We will compare the “large-scale post-Kyoto coalition” scenario, incorporating all regions of the world, and aimed at attaining an overall target of massive GHG emission reduction (for example, with an emissions development path ensuring that stabilisation of GHG concentrations at a safe level), under a scenario involving a “fragmented climate regime”, made up of two main coalitions.  In such a system, the “post-Kyoto” coalition would be made up of countries having ratified the Kyoto Protocol, which would commit to an agreement aimed at achieving an ambitious total GHG-emission reduction in the long term, while the regions belonging to the “Asia-Pacific” coalition (including the United States, Australia, China and India) would commit to a technological agreement promoting “clean coal” technologies and civil nuclear power.  This analysis will enable us to assess the consequences of the international climate regime’s fragmentation in environmental (e.g., determining emission-reduction effects by region, global GHG reduction), technological (e.g., analysing the effects of the technological agreement on technological progress and the dissemination of technological toward developing countries) and economic terms (e.g., effects on well-being, effects on international competitiveness).  

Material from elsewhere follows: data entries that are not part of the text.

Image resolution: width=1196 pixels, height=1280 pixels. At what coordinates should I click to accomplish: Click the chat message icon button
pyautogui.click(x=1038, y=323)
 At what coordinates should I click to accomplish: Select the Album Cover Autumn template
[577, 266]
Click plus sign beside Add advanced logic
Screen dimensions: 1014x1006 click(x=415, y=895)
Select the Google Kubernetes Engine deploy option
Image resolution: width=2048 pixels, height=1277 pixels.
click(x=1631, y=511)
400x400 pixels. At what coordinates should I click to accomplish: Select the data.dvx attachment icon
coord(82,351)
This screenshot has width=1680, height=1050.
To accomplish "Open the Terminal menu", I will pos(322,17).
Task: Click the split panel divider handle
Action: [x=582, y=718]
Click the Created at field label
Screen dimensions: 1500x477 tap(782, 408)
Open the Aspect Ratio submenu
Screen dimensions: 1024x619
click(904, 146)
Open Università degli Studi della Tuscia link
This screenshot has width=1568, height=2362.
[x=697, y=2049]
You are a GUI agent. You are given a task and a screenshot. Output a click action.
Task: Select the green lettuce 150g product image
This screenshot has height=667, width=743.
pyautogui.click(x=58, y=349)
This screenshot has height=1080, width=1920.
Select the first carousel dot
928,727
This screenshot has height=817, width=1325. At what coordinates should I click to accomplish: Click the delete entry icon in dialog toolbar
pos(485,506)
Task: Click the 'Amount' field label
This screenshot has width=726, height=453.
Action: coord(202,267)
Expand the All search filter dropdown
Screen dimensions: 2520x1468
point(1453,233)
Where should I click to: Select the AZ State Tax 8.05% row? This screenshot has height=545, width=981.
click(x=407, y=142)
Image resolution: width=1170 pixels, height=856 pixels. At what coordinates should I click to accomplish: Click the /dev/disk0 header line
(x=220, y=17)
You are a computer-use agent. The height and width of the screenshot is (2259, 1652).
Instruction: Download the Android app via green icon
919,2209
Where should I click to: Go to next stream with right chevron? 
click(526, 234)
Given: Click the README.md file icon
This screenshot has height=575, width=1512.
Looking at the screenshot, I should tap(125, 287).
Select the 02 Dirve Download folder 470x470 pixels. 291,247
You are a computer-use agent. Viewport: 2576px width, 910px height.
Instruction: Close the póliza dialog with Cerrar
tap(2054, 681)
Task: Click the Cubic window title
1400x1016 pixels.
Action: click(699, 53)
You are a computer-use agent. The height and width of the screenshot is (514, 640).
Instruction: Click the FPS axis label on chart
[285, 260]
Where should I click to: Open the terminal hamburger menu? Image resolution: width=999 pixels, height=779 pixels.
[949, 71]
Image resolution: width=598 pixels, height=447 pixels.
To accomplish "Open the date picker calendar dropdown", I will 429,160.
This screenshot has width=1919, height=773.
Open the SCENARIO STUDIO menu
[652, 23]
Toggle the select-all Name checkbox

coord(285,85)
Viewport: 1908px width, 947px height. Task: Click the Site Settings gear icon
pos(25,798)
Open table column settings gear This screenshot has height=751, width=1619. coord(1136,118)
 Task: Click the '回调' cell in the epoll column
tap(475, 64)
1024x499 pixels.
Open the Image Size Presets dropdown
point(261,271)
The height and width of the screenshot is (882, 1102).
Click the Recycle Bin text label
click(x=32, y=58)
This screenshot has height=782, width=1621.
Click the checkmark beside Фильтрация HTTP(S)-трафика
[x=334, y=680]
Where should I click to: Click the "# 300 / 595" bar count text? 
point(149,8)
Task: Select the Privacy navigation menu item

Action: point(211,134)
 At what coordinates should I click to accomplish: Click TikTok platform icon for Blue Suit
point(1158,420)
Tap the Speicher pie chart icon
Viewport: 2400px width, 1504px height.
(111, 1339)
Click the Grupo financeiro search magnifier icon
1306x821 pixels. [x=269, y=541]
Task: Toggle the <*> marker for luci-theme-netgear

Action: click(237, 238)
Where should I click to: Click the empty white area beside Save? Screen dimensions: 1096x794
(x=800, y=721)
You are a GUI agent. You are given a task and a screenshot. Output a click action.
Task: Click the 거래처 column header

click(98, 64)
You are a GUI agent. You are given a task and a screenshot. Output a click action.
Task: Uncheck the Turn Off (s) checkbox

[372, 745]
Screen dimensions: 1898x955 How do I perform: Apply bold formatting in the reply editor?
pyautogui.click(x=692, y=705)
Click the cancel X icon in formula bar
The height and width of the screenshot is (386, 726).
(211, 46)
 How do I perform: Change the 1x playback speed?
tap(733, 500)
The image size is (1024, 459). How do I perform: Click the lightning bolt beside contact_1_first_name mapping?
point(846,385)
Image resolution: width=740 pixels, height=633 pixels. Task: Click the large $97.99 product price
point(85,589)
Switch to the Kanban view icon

The project’s deliverables will include:

  1. coupling between the global energy decision-making model TIMES (15-country) and GEMINI-E3;
  2. a methodology for representing the strategic actions of countries with oil, gas or coal resources,
  3. a methodology for representing the emission-limitation commitments, by region, such that they are stable and equitable, taking into account the possible formation of regional coalitions and the institution of international (or regional) emission-rights markets
  4. scenarios reflecting different rules governing the sharing of emission-reduction efforts;
  5. assessment of the effects of climate policies on developing countries’ progress.